▶ **Records for this task**
- Opening Delimiter -

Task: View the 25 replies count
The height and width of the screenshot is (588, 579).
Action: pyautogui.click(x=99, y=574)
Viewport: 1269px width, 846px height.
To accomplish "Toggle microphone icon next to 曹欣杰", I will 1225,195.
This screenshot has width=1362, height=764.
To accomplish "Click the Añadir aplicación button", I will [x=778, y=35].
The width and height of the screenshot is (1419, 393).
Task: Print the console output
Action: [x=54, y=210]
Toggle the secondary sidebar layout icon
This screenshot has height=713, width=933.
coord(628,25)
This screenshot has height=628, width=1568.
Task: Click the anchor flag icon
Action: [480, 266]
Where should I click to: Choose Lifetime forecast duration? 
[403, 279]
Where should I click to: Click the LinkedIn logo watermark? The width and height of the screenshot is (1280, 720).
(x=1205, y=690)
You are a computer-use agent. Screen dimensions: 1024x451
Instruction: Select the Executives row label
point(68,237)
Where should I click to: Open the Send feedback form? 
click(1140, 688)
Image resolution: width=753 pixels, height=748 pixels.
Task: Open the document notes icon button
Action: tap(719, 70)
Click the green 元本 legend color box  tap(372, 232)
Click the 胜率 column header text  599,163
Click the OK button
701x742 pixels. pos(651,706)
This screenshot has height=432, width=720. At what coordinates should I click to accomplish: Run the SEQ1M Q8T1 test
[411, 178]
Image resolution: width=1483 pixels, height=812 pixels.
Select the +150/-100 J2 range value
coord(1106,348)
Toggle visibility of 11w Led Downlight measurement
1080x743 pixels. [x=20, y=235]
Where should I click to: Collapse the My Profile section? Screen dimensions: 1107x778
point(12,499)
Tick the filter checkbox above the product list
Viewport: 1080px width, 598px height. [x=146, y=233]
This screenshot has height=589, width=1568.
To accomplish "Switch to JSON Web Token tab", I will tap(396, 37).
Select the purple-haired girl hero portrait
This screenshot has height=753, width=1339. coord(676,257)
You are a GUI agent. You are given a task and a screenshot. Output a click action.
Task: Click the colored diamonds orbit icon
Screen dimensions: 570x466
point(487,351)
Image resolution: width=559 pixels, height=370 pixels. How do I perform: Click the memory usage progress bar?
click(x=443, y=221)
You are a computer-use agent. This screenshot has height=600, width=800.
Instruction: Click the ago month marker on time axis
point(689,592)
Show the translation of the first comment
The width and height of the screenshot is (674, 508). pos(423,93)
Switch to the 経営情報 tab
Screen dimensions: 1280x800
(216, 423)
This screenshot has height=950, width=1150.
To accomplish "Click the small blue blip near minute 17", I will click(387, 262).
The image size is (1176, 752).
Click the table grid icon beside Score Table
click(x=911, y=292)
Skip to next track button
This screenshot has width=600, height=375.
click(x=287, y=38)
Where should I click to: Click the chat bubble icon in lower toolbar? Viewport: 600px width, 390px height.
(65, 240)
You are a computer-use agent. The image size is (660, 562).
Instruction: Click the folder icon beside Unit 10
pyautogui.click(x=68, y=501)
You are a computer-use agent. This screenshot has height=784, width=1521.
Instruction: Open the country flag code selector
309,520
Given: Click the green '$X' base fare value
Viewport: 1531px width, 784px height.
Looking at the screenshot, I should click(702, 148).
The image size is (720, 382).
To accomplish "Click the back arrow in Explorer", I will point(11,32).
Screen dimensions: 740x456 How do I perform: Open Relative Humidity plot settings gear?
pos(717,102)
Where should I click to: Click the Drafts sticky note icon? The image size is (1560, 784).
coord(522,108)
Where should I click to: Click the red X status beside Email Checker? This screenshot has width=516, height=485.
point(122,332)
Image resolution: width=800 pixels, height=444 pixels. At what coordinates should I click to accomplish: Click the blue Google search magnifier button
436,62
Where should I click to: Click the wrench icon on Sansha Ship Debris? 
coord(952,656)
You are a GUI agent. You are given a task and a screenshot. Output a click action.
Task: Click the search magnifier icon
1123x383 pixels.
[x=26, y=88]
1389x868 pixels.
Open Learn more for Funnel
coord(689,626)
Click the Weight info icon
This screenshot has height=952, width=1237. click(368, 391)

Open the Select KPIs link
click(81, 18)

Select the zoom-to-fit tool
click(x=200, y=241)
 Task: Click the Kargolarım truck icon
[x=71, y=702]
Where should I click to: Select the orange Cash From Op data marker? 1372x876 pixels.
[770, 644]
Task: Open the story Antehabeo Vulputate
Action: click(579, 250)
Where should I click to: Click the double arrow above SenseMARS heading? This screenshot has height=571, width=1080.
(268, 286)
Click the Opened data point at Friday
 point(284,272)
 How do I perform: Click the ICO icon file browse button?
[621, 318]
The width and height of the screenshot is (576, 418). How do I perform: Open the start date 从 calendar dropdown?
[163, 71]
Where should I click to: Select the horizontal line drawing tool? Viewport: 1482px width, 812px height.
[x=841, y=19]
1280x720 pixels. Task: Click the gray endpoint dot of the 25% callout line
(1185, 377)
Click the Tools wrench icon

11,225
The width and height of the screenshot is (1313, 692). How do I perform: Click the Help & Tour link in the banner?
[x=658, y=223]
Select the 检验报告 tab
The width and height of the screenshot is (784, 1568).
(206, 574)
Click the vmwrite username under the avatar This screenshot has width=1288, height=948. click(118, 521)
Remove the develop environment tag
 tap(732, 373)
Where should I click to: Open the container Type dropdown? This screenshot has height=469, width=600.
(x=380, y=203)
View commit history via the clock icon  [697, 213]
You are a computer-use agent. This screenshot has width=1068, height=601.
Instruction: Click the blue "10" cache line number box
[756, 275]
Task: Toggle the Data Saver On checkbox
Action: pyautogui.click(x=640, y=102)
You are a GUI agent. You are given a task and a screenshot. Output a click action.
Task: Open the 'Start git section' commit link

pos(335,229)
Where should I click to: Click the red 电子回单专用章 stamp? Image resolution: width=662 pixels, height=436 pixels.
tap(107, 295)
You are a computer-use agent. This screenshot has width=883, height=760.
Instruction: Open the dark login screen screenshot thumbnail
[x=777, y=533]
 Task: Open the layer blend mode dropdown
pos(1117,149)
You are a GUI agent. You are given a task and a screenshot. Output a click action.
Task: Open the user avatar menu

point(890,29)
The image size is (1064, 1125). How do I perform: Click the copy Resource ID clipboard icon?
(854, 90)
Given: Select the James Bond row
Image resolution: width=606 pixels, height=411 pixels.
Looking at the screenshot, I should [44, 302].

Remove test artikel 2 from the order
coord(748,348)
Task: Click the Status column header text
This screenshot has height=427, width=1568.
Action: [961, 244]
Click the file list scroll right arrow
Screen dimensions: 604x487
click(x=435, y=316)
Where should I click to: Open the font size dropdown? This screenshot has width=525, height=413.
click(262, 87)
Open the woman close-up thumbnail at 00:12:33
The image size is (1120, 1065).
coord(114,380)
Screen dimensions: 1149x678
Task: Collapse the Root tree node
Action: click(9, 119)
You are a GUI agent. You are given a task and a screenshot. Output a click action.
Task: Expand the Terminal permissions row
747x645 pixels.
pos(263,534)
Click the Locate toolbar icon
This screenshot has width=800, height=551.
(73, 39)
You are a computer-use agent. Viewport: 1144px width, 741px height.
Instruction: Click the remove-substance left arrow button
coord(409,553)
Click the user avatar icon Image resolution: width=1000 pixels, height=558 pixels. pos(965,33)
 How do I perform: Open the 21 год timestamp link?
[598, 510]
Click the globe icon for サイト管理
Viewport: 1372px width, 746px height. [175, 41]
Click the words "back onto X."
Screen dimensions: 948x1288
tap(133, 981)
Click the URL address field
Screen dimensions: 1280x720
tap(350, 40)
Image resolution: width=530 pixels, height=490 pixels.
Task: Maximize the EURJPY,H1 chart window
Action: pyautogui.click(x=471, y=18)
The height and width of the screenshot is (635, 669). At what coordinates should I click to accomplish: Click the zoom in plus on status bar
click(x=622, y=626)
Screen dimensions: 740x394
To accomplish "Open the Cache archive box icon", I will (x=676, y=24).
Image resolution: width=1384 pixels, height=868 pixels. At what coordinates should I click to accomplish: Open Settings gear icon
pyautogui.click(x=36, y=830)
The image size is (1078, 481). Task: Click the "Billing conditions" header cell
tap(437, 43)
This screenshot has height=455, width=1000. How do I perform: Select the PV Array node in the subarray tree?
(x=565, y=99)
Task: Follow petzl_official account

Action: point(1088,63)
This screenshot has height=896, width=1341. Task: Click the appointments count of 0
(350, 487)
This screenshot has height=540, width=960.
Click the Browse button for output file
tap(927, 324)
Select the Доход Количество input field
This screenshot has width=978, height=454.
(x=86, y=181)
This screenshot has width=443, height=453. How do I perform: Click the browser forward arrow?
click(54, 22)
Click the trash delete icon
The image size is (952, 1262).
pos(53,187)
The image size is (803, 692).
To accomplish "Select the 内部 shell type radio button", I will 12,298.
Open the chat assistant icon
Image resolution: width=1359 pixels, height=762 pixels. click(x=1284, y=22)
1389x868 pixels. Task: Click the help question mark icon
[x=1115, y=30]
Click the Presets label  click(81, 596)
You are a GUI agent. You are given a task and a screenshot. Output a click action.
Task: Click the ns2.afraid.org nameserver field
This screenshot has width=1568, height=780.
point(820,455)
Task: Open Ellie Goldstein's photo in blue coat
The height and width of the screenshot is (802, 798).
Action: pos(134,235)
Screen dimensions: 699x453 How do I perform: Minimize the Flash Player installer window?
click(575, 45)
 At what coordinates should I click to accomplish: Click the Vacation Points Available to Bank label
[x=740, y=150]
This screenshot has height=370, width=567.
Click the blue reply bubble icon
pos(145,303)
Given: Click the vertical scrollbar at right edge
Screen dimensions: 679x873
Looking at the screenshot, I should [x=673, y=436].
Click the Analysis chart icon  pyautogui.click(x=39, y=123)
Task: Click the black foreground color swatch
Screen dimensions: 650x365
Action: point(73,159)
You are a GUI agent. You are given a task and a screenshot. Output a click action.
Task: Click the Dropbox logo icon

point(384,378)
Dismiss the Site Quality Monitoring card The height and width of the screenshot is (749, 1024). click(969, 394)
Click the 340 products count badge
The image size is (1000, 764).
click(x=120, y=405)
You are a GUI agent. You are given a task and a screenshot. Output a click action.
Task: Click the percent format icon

- Closing Delimiter -

▶ **Exercise goal**
Set down exactly the lines from the opening line of the material through the line in which "This screenshot has width=1362, height=764." occurs, both included, and no other lines.

▶ **Answer box**
Task: View the 25 replies count
The height and width of the screenshot is (588, 579).
Action: pyautogui.click(x=99, y=574)
Viewport: 1269px width, 846px height.
To accomplish "Toggle microphone icon next to 曹欣杰", I will 1225,195.
This screenshot has width=1362, height=764.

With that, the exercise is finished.